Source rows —

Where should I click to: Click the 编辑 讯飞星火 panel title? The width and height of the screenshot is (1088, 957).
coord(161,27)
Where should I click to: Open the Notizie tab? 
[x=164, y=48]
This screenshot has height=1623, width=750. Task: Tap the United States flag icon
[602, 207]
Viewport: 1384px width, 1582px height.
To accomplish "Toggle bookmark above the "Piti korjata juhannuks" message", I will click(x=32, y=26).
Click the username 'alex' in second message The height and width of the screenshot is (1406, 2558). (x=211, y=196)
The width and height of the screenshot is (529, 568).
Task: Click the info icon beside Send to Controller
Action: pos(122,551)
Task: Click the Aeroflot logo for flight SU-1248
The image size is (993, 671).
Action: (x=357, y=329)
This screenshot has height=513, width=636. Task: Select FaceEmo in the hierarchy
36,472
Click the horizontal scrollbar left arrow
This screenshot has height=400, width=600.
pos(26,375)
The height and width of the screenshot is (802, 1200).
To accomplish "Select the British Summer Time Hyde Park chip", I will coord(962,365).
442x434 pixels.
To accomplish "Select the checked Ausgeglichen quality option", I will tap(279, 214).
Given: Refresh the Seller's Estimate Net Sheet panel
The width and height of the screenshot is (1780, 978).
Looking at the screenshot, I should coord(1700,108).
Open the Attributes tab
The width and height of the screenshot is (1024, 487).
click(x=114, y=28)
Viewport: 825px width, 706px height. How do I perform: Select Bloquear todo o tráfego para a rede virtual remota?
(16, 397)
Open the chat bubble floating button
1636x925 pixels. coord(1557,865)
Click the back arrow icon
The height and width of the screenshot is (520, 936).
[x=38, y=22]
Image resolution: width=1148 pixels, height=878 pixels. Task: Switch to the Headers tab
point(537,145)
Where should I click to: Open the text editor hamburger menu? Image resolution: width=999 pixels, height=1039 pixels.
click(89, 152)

GOAL OF THE EXERCISE —
Copy out the rows above word for word, starting at the line containing "Open the Attributes tab" and continuing through the last row.

WRITTEN RESPONSE —
Open the Attributes tab
The width and height of the screenshot is (1024, 487).
click(x=114, y=28)
Viewport: 825px width, 706px height. How do I perform: Select Bloquear todo o tráfego para a rede virtual remota?
(16, 397)
Open the chat bubble floating button
1636x925 pixels. coord(1557,865)
Click the back arrow icon
The height and width of the screenshot is (520, 936).
[x=38, y=22]
Image resolution: width=1148 pixels, height=878 pixels. Task: Switch to the Headers tab
point(537,145)
Where should I click to: Open the text editor hamburger menu? Image resolution: width=999 pixels, height=1039 pixels.
click(89, 152)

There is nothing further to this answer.